3 High risk was based on the mean control risk of the 7 (top third) trials with the highest rate of falls. The mean rate of falls = 6.33, rounded to 6.0 per person year; thus 6000 per 1000 person years.

4 Low risk was based on the mean control risk of 10 trials with the lowest risk of falling. The mean risk of falling = 0.034, rounded to 0.03; thus 30 per 1000 people.

5 Moderate risk was based on the mean control risk of 7 (middle third) trials reporting the risk of falling. The mean risk of falling = 0.156, rounded to 0.15; thus 150 per 1000 people.

6 High risk was based on the mean control risk of 6 (top third) trials reporting the risk of falling.

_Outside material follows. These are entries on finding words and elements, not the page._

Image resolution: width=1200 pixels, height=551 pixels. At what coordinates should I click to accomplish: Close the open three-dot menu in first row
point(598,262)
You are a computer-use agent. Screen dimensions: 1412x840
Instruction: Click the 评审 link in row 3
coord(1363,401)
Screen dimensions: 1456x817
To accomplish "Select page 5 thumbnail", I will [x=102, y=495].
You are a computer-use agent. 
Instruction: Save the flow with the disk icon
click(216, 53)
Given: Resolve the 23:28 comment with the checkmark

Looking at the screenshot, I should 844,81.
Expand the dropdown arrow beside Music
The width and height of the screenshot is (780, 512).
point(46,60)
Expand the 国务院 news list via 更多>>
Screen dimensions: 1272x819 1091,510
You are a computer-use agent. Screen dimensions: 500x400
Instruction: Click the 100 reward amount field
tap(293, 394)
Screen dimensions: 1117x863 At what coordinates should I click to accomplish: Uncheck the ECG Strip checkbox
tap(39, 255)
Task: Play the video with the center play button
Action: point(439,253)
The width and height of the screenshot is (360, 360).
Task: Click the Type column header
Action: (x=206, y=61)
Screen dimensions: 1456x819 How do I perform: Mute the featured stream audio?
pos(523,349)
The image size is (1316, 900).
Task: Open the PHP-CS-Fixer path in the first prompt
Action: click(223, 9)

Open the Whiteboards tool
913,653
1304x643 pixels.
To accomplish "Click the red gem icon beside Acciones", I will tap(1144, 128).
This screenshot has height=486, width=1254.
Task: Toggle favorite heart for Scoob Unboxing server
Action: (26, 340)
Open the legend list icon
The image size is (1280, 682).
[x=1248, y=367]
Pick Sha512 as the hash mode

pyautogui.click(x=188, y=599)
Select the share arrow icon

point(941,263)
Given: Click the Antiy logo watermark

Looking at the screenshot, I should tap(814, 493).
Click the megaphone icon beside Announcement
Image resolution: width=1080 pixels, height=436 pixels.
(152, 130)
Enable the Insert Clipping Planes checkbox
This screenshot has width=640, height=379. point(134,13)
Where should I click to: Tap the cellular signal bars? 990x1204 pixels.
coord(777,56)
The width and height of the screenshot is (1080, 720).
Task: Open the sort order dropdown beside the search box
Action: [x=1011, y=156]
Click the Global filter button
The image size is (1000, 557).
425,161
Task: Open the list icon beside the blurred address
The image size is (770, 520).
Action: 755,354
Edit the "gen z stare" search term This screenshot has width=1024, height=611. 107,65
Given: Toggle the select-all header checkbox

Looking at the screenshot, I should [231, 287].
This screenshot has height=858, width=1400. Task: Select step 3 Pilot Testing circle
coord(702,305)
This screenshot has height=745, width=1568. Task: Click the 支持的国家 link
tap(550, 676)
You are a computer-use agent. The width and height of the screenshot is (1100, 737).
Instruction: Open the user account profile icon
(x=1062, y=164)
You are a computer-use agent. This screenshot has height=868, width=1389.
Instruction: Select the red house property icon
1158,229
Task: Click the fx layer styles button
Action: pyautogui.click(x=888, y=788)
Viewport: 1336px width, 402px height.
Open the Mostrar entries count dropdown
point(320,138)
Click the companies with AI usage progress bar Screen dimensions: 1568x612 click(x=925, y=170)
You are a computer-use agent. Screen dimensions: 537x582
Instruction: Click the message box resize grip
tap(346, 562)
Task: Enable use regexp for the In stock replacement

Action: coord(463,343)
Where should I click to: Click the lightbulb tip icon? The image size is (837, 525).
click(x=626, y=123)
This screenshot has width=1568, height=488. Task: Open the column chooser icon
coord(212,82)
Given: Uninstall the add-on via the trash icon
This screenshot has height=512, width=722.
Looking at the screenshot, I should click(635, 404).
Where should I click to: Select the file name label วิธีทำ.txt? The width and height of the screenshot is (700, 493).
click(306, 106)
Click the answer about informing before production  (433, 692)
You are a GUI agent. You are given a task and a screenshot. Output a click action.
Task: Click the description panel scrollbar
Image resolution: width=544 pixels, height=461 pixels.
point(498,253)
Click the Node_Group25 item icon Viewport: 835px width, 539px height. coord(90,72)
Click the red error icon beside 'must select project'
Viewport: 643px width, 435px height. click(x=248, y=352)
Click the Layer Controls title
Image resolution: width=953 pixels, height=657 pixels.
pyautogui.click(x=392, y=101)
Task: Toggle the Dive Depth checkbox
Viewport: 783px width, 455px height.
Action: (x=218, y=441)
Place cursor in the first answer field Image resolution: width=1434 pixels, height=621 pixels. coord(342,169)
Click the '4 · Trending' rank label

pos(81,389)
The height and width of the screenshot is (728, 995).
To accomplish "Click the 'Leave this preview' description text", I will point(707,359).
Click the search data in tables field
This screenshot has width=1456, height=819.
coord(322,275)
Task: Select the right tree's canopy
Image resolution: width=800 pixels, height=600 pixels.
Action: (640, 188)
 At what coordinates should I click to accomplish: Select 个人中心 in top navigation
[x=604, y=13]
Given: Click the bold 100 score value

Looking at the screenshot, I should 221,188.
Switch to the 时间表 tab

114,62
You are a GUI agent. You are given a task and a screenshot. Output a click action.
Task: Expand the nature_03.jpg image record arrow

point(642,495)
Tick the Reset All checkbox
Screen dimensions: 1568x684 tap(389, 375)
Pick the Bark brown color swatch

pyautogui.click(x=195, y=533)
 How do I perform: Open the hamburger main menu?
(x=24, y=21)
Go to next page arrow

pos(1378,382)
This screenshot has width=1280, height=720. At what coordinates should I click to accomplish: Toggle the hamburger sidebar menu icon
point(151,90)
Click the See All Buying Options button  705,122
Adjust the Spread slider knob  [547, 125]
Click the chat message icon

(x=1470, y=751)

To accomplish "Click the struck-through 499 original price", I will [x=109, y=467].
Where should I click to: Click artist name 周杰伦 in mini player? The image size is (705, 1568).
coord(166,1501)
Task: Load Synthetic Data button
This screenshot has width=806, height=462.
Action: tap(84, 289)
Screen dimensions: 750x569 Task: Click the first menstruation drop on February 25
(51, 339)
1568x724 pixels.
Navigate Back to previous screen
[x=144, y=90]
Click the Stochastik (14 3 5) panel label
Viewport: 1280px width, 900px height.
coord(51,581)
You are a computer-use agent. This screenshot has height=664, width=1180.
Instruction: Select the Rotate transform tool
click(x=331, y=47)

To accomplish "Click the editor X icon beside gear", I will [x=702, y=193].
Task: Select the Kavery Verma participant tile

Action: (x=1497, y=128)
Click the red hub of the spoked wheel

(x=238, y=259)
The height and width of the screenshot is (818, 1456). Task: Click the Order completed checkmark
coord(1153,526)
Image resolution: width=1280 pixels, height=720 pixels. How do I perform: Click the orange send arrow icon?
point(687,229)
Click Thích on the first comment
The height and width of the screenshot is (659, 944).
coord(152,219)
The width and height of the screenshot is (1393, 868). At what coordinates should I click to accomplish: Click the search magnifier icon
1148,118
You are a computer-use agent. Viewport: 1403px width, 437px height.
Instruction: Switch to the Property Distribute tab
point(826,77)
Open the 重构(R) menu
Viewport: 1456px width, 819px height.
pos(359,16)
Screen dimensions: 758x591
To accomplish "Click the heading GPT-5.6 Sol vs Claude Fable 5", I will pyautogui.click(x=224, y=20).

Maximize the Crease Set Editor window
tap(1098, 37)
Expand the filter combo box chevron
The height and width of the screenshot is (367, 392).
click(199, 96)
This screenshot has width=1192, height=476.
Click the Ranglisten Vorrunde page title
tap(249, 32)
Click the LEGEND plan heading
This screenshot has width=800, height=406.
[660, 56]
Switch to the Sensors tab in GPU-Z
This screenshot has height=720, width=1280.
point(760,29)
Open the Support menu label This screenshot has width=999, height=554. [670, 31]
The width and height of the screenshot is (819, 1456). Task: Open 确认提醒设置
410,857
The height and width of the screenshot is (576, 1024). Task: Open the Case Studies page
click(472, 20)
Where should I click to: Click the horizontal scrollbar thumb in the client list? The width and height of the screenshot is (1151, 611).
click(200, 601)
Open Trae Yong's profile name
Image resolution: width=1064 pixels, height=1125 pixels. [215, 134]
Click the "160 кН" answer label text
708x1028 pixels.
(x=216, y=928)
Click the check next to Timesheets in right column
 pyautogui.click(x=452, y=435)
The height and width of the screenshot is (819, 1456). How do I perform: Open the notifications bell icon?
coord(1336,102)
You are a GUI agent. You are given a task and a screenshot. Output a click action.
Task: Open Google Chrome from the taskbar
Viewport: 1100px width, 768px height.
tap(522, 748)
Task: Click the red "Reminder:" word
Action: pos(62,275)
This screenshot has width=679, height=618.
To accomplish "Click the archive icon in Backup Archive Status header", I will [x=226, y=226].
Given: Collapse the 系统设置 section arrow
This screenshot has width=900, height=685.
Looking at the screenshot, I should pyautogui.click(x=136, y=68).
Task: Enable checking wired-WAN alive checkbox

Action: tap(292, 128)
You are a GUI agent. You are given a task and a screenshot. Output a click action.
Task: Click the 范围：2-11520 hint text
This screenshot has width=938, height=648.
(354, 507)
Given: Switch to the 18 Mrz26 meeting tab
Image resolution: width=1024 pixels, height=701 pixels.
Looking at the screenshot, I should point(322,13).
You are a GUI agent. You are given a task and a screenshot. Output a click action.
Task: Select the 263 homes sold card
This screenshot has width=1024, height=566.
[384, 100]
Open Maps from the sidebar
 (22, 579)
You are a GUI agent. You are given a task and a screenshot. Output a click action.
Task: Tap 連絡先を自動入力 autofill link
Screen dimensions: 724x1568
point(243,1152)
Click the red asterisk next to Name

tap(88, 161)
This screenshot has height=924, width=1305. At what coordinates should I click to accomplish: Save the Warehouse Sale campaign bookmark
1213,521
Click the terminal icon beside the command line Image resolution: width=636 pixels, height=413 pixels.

The mean risk of falling = 0.340; thus 340 per 1000 people.

7The quality of the evidence was downgraded one level for risk of bias (including unclear risk of selection bias and method of ascertaining falls in one study) and two levels for very serious imprecision (the wide confidence intervals cross the range of estimates of harm and strong effect).

8The quality of the evidence was downgraded one level for risk of bias (including unclear risk of bias in both trials for selection bias and high risk of attrition bias for study contributing 69%), one level for indirectness (possibly limited applicability as both trials conducted in UK rehabilitation settings) and one level for imprecision (total N = 83, wide 95% confidence intervals).

9The quality of the evidence was downgraded one level for indirectness (single trial in Australian rehabilitation setting), two levels for imprecision (no events recorded, inadequate power to assess rare adverse events) and one level for other reasons (concerns that adverse events were not recorded systematically).